Try it = What follows is a set of records; give them all back exactly.

Stored items =
Content starts

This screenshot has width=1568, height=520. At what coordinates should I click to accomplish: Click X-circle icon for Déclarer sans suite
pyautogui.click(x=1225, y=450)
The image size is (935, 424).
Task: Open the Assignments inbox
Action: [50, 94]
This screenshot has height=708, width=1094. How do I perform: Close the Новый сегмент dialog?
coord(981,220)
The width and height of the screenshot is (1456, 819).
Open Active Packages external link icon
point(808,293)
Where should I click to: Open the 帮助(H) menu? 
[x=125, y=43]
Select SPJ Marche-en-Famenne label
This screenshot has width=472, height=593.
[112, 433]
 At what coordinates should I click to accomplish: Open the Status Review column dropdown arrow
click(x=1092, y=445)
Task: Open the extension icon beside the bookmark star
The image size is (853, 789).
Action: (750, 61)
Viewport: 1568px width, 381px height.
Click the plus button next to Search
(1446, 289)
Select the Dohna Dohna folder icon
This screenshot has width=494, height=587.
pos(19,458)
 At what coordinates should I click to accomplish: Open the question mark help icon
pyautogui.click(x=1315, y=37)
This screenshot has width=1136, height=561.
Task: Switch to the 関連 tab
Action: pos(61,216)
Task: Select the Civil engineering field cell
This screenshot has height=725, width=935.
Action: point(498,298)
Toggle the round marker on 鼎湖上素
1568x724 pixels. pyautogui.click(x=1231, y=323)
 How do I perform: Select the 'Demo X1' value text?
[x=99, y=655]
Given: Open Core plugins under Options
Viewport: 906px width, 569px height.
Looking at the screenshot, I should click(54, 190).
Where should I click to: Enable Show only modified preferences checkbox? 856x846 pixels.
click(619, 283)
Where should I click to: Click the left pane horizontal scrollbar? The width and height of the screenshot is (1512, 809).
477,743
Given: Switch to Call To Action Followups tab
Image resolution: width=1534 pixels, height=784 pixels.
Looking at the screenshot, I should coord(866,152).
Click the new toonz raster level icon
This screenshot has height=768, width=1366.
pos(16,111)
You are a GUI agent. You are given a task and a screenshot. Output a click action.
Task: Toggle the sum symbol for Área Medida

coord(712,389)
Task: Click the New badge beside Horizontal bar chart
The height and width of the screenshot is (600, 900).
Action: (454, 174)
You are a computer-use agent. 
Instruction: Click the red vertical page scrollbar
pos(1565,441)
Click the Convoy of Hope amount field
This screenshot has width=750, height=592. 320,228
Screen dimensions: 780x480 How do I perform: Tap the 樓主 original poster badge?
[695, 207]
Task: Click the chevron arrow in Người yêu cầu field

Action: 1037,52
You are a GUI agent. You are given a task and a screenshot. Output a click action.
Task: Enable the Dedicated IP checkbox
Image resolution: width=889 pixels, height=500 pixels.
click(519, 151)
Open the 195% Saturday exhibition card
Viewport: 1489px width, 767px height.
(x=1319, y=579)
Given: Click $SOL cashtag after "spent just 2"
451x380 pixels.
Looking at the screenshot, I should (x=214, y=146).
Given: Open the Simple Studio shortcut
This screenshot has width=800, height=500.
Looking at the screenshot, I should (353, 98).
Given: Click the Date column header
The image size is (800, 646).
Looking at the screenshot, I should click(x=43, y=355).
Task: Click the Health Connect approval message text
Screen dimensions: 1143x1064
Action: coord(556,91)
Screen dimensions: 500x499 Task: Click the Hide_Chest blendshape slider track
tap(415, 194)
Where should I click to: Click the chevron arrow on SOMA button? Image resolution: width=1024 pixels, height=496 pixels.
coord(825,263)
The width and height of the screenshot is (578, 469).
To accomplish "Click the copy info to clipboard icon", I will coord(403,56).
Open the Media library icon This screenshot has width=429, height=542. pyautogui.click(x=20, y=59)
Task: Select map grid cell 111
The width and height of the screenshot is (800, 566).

Content ends

Reply to the exercise =
This screenshot has width=1568, height=520. At what coordinates should I click to accomplish: Click X-circle icon for Déclarer sans suite
pyautogui.click(x=1225, y=450)
The image size is (935, 424).
Task: Open the Assignments inbox
Action: [50, 94]
This screenshot has height=708, width=1094. How do I perform: Close the Новый сегмент dialog?
coord(981,220)
The width and height of the screenshot is (1456, 819).
Open Active Packages external link icon
point(808,293)
Where should I click to: Open the 帮助(H) menu? 
[x=125, y=43]
Select SPJ Marche-en-Famenne label
This screenshot has width=472, height=593.
[112, 433]
 At what coordinates should I click to accomplish: Open the Status Review column dropdown arrow
click(x=1092, y=445)
Task: Open the extension icon beside the bookmark star
The image size is (853, 789).
Action: (750, 61)
Viewport: 1568px width, 381px height.
Click the plus button next to Search
(1446, 289)
Select the Dohna Dohna folder icon
This screenshot has width=494, height=587.
pos(19,458)
 At what coordinates should I click to accomplish: Open the question mark help icon
pyautogui.click(x=1315, y=37)
This screenshot has width=1136, height=561.
Task: Switch to the 関連 tab
Action: pos(61,216)
Task: Select the Civil engineering field cell
This screenshot has height=725, width=935.
Action: point(498,298)
Toggle the round marker on 鼎湖上素
1568x724 pixels. pyautogui.click(x=1231, y=323)
 How do I perform: Select the 'Demo X1' value text?
[x=99, y=655]
Given: Open Core plugins under Options
Viewport: 906px width, 569px height.
Looking at the screenshot, I should click(54, 190).
Where should I click to: Enable Show only modified preferences checkbox? 856x846 pixels.
click(619, 283)
Where should I click to: Click the left pane horizontal scrollbar? The width and height of the screenshot is (1512, 809).
477,743
Given: Switch to Call To Action Followups tab
Image resolution: width=1534 pixels, height=784 pixels.
Looking at the screenshot, I should coord(866,152).
Click the new toonz raster level icon
This screenshot has height=768, width=1366.
pos(16,111)
You are a GUI agent. You are given a task and a screenshot. Output a click action.
Task: Toggle the sum symbol for Área Medida

coord(712,389)
Task: Click the New badge beside Horizontal bar chart
The height and width of the screenshot is (600, 900).
Action: (454, 174)
You are a computer-use agent. 
Instruction: Click the red vertical page scrollbar
pos(1565,441)
Click the Convoy of Hope amount field
This screenshot has width=750, height=592. 320,228
Screen dimensions: 780x480 How do I perform: Tap the 樓主 original poster badge?
[695, 207]
Task: Click the chevron arrow in Người yêu cầu field

Action: 1037,52
You are a GUI agent. You are given a task and a screenshot. Output a click action.
Task: Enable the Dedicated IP checkbox
Image resolution: width=889 pixels, height=500 pixels.
click(519, 151)
Open the 195% Saturday exhibition card
Viewport: 1489px width, 767px height.
(x=1319, y=579)
Given: Click $SOL cashtag after "spent just 2"
451x380 pixels.
Looking at the screenshot, I should (x=214, y=146).
Given: Open the Simple Studio shortcut
This screenshot has width=800, height=500.
Looking at the screenshot, I should (353, 98).
Given: Click the Date column header
The image size is (800, 646).
Looking at the screenshot, I should click(x=43, y=355).
Task: Click the Health Connect approval message text
Screen dimensions: 1143x1064
Action: coord(556,91)
Screen dimensions: 500x499 Task: Click the Hide_Chest blendshape slider track
tap(415, 194)
Where should I click to: Click the chevron arrow on SOMA button? Image resolution: width=1024 pixels, height=496 pixels.
coord(825,263)
The width and height of the screenshot is (578, 469).
To accomplish "Click the copy info to clipboard icon", I will coord(403,56).
Open the Media library icon This screenshot has width=429, height=542. pyautogui.click(x=20, y=59)
Task: Select map grid cell 111
The width and height of the screenshot is (800, 566).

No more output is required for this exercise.